Experiments involving Hnmt-knockout mice have shown that a deficiency in HNMT indeed leads to increased brain histamine concentrations, resulting in heightened aggressive behaviors and disrupted sleep-wake cycles in these mice. In humans, genetic variants that affect HNMT activity have been implicated in various brain disorders, such as Parkinson's disease and attention deficit disorder, but it remains unclear whether these alterations in HNMT are a primary cause or secondary effect of these conditions. Additionally, reduced histamine levels in cerebrospinal fluid have been consistently reported in patients with narcolepsy and other conditions characterized by excessive daytime sleepiness. The association between HNMT polymorphisms and gastrointestinal diseases is still uncertain. While mild polymorphisms can lead to diseases such as asthma and inflammatory bowel disease, they may also reduce the risk of brain disorders like Parkinson's disease. On the other hand, severe mutations in HNMT can result in intellectual disability. Despite these findings, the role of HNMT in human health is not fully understood and continues to be an active area of research. [28]

Inhibitors

The following substances are known to be HNMT inhibitors: amodiaquine, chloroquine, dimaprit, etoprine, metoprine, quinacrine, SKF-91488, tacrine, and diphenhydramine. [62] [63] HNMT inhibitors may increase histamine levels in peripheral tissues and aggravate conditions associated with histamine excess, such as allergic rhinitis, urticaria, and peptic ulcer disease. As of 2024, the effect of HNMT inhibitors on brain function is not yet fully understood. Research suggests that using new inhibitors of HNMT to increase the levels of histamine in the brain could potentially contribute to improvements in the treatment of brain disorders. [62] [63]

Methamphetamine overdose

HNMT could be a potential target for the treatment of symptoms of methamphetamine overdose. [64] It is a central nervous system stimulant, which can be abused up to the lethal consequences: numerous deaths related to methamphetamine overdoses have been reported. [65] [66] The reasoning behind this is that such overdose often leads to behavioral abnormalities, and it has been observed that elevated levels of histamine in the brain can attenuate these methamphetamine-induced behaviors. Therefore, by targeting HNMT, it might be possible to increase the levels of histamine in the brain, which could, in turn, help to mitigate the effects of a methamphetamine overdose. This effect could be achieved by using HNMT inhibitors. Studies predict that one such inhibitor can be metoprine, which crosses the blood-brain barrier and can potentially increase brain histamine levels by inhibiting HNMT; still, as of 2024, treatment of methamphetamine overdose by HNMT inhibitors is still an area of research. [64]

Nτ-methylhistamine

Nτ-methylhistamine (NτMH), also known as 1-methylhistamine, is a product of Nτ-methylation of histamine in a reaction catalyzed by the HNMT enzyme. [27] [16] [17]

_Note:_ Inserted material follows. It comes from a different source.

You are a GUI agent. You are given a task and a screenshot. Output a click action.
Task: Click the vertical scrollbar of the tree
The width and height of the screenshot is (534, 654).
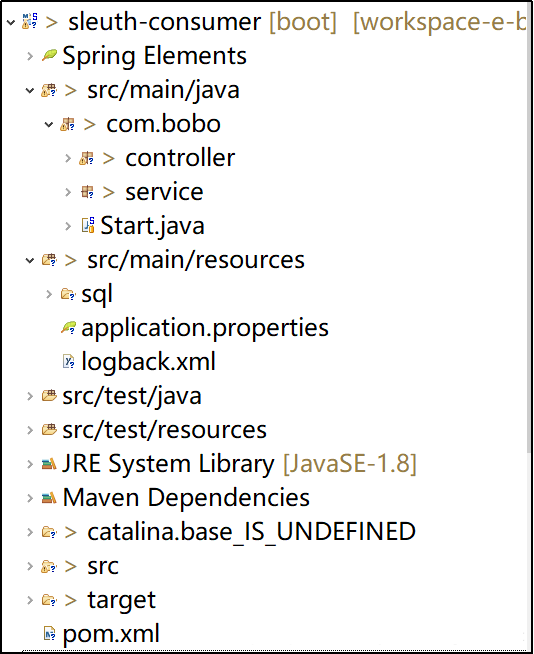[530, 325]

NτMH is considered a biologically inactive metabolite of histamine. [67] [68] [69] NτMH is excreted in the urine and can be measured to estimate the amounts of active histamine in the body. [70] While NτMH has some biological activity on its own, it is much weaker than histamine. NτMH can bind to histamine receptors but has a lower affinity and efficacy than histamine for these receptors, meaning that it binds less strongly and activates them less effectively. Depending on the receptor subtype and the tissue context, NτMH may act as a partial agonist or an antagonist for some histamine receptors. NτMH may have some modulatory effects on histamine signaling, but it is unlikely to cause significant allergic or inflammatory reactions by itself. NτMH may also serve as a feedback mechanism to regulate histamine levels and prevent excessive histamine release. [71] Still, NMT, being a product in a reaction catalyzed by HNMT, may inhibit expression of HNMT in a negative feedback loop. [52]

Urinary NτMH can be measured in clinical settings when systemic mastocytosis is suspected. Systemic mastocytosis and anaphylaxis are typically associated with at least a two-fold increase in urinary NτMH levels, which are also increased in patients taking monoamine oxidase inhibitors and in patients on histamine-rich diets. [70]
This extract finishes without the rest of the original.